══ Raw data ══

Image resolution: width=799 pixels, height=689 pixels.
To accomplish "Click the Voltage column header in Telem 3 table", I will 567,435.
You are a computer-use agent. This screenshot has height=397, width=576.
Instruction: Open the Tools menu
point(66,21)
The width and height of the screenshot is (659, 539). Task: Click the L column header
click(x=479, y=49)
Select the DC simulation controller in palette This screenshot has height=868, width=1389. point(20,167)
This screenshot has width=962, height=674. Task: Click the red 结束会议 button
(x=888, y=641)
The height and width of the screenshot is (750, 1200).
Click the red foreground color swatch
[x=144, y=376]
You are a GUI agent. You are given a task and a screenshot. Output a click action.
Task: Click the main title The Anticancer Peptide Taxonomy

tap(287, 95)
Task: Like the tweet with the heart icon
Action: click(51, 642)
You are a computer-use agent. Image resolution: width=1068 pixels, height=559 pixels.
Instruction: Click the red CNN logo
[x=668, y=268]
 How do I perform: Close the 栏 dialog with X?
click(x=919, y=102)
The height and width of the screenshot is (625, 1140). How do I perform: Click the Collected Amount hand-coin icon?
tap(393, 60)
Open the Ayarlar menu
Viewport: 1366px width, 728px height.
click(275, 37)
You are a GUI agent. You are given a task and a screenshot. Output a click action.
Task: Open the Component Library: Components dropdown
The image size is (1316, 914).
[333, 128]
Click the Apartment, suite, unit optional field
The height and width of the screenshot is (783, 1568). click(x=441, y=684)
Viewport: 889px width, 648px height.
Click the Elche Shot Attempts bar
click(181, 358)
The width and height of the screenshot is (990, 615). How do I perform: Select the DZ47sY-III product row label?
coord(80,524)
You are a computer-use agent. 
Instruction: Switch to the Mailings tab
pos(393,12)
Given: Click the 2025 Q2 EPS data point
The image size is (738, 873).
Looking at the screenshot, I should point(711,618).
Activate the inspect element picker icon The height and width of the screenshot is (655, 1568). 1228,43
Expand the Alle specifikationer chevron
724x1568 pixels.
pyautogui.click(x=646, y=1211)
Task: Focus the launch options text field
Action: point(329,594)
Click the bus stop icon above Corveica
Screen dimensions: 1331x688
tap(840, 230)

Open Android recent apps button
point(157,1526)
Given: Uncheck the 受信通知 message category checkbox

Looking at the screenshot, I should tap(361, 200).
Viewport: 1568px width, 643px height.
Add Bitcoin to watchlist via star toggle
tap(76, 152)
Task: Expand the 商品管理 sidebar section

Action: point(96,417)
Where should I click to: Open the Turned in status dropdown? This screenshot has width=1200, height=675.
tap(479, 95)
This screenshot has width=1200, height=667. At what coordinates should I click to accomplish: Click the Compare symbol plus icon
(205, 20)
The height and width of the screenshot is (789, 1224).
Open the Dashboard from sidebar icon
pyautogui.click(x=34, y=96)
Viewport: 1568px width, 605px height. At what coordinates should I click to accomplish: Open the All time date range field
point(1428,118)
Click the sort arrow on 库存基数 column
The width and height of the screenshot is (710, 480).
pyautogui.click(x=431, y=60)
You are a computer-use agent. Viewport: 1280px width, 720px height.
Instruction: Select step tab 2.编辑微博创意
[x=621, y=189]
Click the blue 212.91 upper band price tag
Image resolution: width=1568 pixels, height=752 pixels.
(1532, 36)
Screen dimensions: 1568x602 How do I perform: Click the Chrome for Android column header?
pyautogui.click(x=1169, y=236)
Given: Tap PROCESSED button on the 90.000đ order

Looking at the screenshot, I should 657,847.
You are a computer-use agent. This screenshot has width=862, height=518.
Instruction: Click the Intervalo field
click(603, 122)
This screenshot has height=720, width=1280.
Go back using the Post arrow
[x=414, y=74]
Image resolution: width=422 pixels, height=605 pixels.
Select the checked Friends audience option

═══

** What to produce **
Once you have read the entries, write them all out again exactly.

** Completed task **
Image resolution: width=799 pixels, height=689 pixels.
To accomplish "Click the Voltage column header in Telem 3 table", I will 567,435.
You are a computer-use agent. This screenshot has height=397, width=576.
Instruction: Open the Tools menu
point(66,21)
The width and height of the screenshot is (659, 539). Task: Click the L column header
click(x=479, y=49)
Select the DC simulation controller in palette This screenshot has height=868, width=1389. point(20,167)
This screenshot has width=962, height=674. Task: Click the red 结束会议 button
(x=888, y=641)
The height and width of the screenshot is (750, 1200).
Click the red foreground color swatch
[x=144, y=376]
You are a GUI agent. You are given a task and a screenshot. Output a click action.
Task: Click the main title The Anticancer Peptide Taxonomy

tap(287, 95)
Task: Like the tweet with the heart icon
Action: click(51, 642)
You are a computer-use agent. Image resolution: width=1068 pixels, height=559 pixels.
Instruction: Click the red CNN logo
[x=668, y=268]
 How do I perform: Close the 栏 dialog with X?
click(x=919, y=102)
The height and width of the screenshot is (625, 1140). How do I perform: Click the Collected Amount hand-coin icon?
tap(393, 60)
Open the Ayarlar menu
Viewport: 1366px width, 728px height.
click(275, 37)
You are a GUI agent. You are given a task and a screenshot. Output a click action.
Task: Open the Component Library: Components dropdown
The image size is (1316, 914).
[333, 128]
Click the Apartment, suite, unit optional field
The height and width of the screenshot is (783, 1568). click(x=441, y=684)
Viewport: 889px width, 648px height.
Click the Elche Shot Attempts bar
click(181, 358)
The width and height of the screenshot is (990, 615). How do I perform: Select the DZ47sY-III product row label?
coord(80,524)
You are a computer-use agent. 
Instruction: Switch to the Mailings tab
pos(393,12)
Given: Click the 2025 Q2 EPS data point
The image size is (738, 873).
Looking at the screenshot, I should point(711,618).
Activate the inspect element picker icon The height and width of the screenshot is (655, 1568). 1228,43
Expand the Alle specifikationer chevron
724x1568 pixels.
pyautogui.click(x=646, y=1211)
Task: Focus the launch options text field
Action: point(329,594)
Click the bus stop icon above Corveica
Screen dimensions: 1331x688
tap(840, 230)

Open Android recent apps button
point(157,1526)
Given: Uncheck the 受信通知 message category checkbox

Looking at the screenshot, I should tap(361, 200).
Viewport: 1568px width, 643px height.
Add Bitcoin to watchlist via star toggle
tap(76, 152)
Task: Expand the 商品管理 sidebar section

Action: point(96,417)
Where should I click to: Open the Turned in status dropdown? This screenshot has width=1200, height=675.
tap(479, 95)
This screenshot has width=1200, height=667. At what coordinates should I click to accomplish: Click the Compare symbol plus icon
(205, 20)
The height and width of the screenshot is (789, 1224).
Open the Dashboard from sidebar icon
pyautogui.click(x=34, y=96)
Viewport: 1568px width, 605px height. At what coordinates should I click to accomplish: Open the All time date range field
point(1428,118)
Click the sort arrow on 库存基数 column
The width and height of the screenshot is (710, 480).
pyautogui.click(x=431, y=60)
You are a computer-use agent. Viewport: 1280px width, 720px height.
Instruction: Select step tab 2.编辑微博创意
[x=621, y=189]
Click the blue 212.91 upper band price tag
Image resolution: width=1568 pixels, height=752 pixels.
(1532, 36)
Screen dimensions: 1568x602 How do I perform: Click the Chrome for Android column header?
pyautogui.click(x=1169, y=236)
Given: Tap PROCESSED button on the 90.000đ order

Looking at the screenshot, I should 657,847.
You are a computer-use agent. This screenshot has width=862, height=518.
Instruction: Click the Intervalo field
click(603, 122)
This screenshot has height=720, width=1280.
Go back using the Post arrow
[x=414, y=74]
Image resolution: width=422 pixels, height=605 pixels.
Select the checked Friends audience option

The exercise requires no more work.